Grandes países, malos gobernantes
La primera vez que visité Estados Unidos fue en 1965, gracias a una beca estudiantil financiada por un generoso filántropo de Boston. Desde ese viaje, que me permitió conocer Nueva York, California y Alabama, entre otros lugares, he sido un americanófilo convencido. Me encanta el país y lo he visitado más a menudo que cualquier otro, con excepción del Reino Unido y Europa Occidental. Sé lo agradecido que tiene que estar el resto del planeta por el liderazgo estadounidense tras la II Guerra Mundial.

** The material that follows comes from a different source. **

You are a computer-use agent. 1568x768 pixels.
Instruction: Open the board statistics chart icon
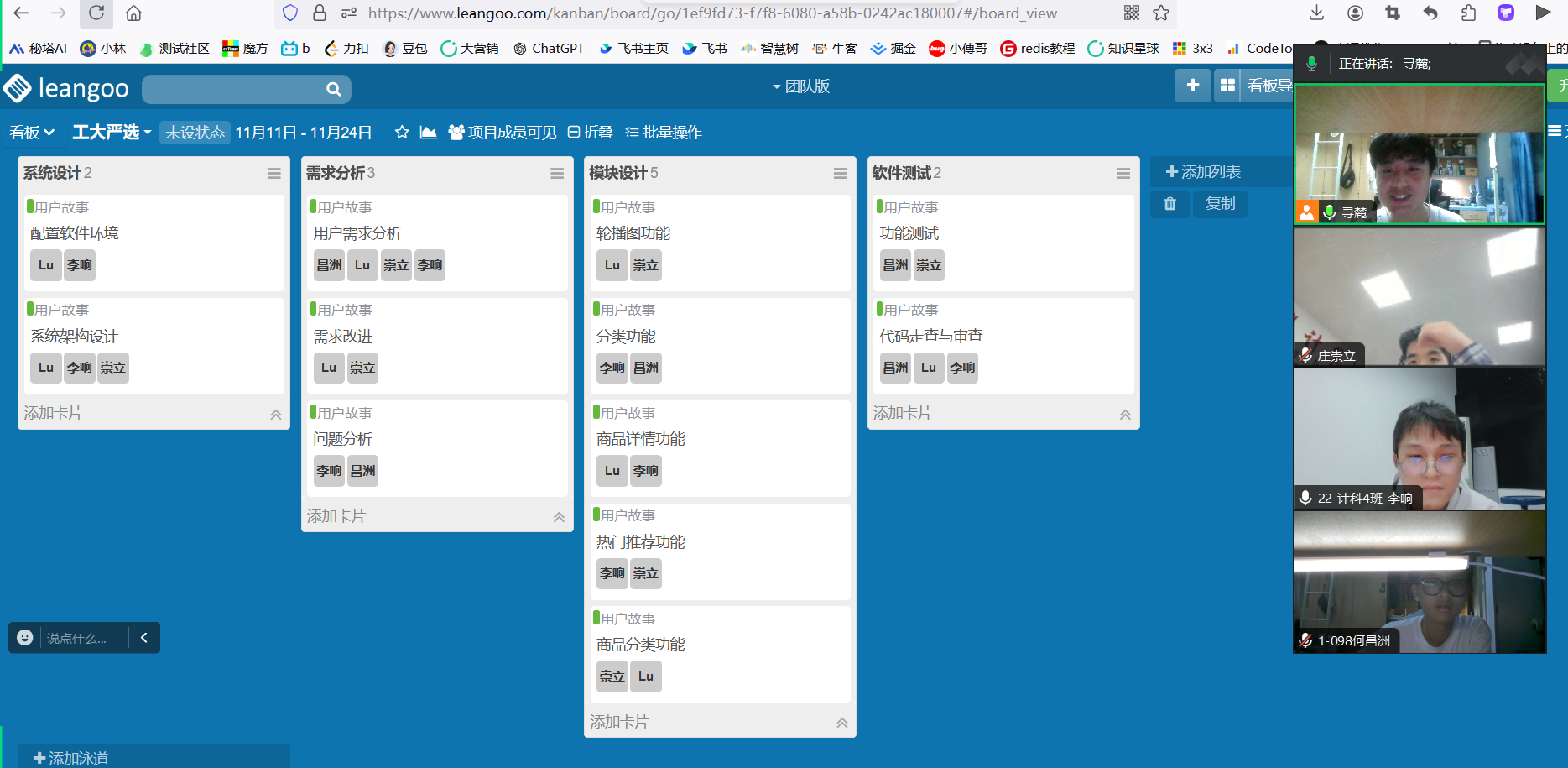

Nunca antes una potencia victoriosa se había comportado tan generosamente hacia otras, incluyendo a los vencidos. Debemos muchísimo a las políticas de EE.UU. en la segunda mitad del siglo veinte. Pero, si bien no soy un detractor del poderío económico, intelectual y militar estadounidense, el poder blando del país ha disminuido, así como su influencia positiva para el mundo. La razón: el presidente estadounidense Donald Trump es un mal hombre rodeado de un mal equipo de ideólogos incompetentes y peligrosos. Es una lástima que China me plantee una paradoja similar. El actual presidente chino Xi Jinping ha hecho retroceder el reloj, buscando restablecer un estricto control autoritario. Y está desplegando tecnologías de vanguardia para reforzar su dictadura. No hay una equivalencia moral directa entre Trump y Xi, pero no estoy del todo seguro de que el presidente estadounidense aprecie los valores democráticos liberales mucho más que Xi. Una incertidumbre tanto más perturbadora porque estos dos matones dominan
la escena internacional actual y sus decisiones podrían influir en la dirección que tome el planeta en los años venideros. No me preocupa demasiado el que la disputa comercial entre Trump y Xi afecte las perspectivas económicas del mundo en el futuro inmediato. Se llegará a un acuerdo, porque Trump necesita mostrar a sus partidarios que puede lograr uno. El superávit comercial principal de China con EE.UU. caerá porque los chinos prometerán comprarle más soya y motores aeronáuticos, y China ofrecerá garantías de que los extranjeros podrán invertir más fácilmente en el país y que ya no se exigirá a las empresas foráneas que entreguen su propiedad intelectual a sus competidores locales. Aumentarán las tensiones de China con sus vecinos debido a la militarización no tan oculta de las islas y atolones del Mar del Sur de China. La potencia oriental también hará ruidos cada vez más beligerantes sobre Taiwán. Y cualquier ralentización del crecimiento, alcanzado a punta de deudas, elevará el volumen de sus amenazas nacionalistas. China y EE. UU. son grandes países que están siendo gobernados muy mal, uno por autócratas leninistas temerosos de sus propias sombras, y el otro por un populista esperpéntico que prefiere a déspotas por sobre a demócratas liberales. Trump pone en peligro mucho de lo que a tantos nos importa: acordar medidas para la lucha urgente contra el cambio climático, impulsar la cooperación europea y reconstruir las perspectivas de paz en Oriente Medio. El RU es particularmente vulnerable. Tras el brexit nos quedaremos solos, sin nuestros socios europeos. Debemos esperar que el crudo nacionalismo y mercantilismo de Trump y Xi no lleven al conflicto entre grandes potencias y que en Washington y Pekín se instauren gobernantes de mayor calidad.
Me entristece en especial el que después de años de mejoras constantes en las políticas económicas y la dirección política bajo Xiaoping, Hu Jintao, Jiabao y otros, el actual presidente chino Xi Jinping haya hecho retroceder el reloj, buscando restablecer un estricto control autoritario’.